• [ACTION ITEM]: What must be handed in is the entire listing, exactly as written, with no pictures.

• [DATA FOR THE TASK]:
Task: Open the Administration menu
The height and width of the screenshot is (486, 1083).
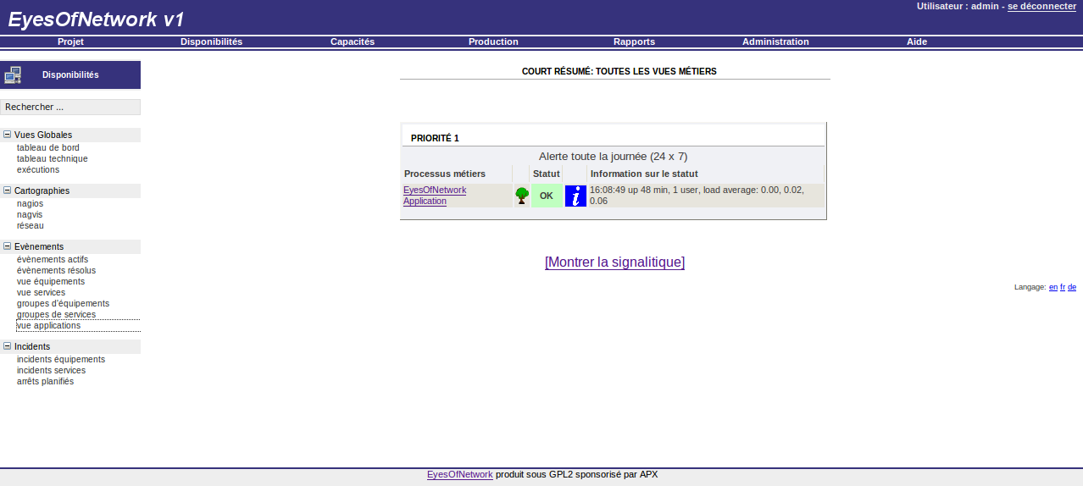Action: (775, 41)
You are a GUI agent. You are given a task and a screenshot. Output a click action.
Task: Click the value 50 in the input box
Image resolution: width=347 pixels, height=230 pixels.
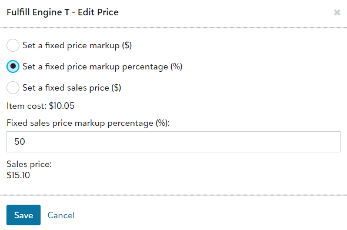19,142
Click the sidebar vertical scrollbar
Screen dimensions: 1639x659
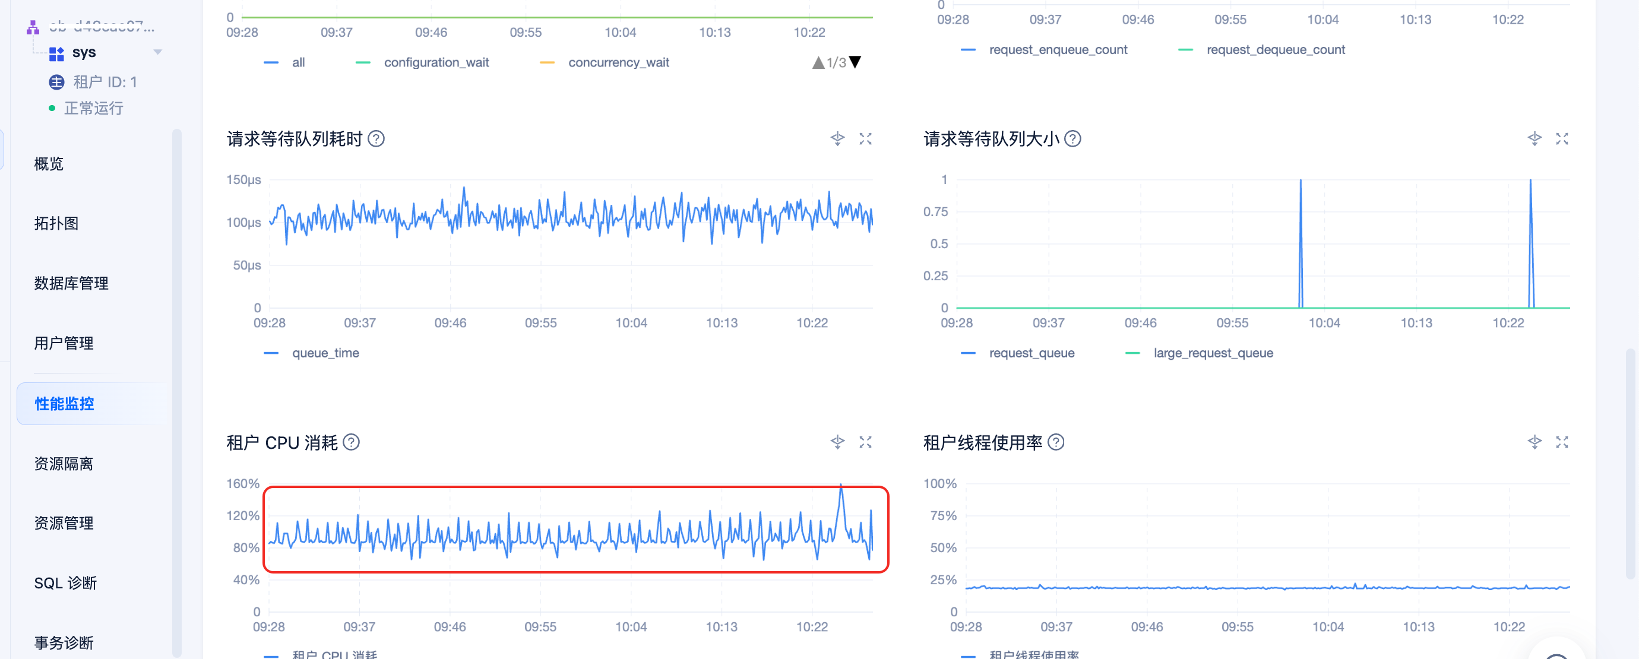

• [OUTPUT FOR THIS EXERCISE]:
Task: Open the Administration menu
The height and width of the screenshot is (486, 1083).
Action: (775, 41)
You are a GUI agent. You are given a task and a screenshot. Output a click action.
Task: Click the value 50 in the input box
Image resolution: width=347 pixels, height=230 pixels.
19,142
Click the sidebar vertical scrollbar
Screen dimensions: 1639x659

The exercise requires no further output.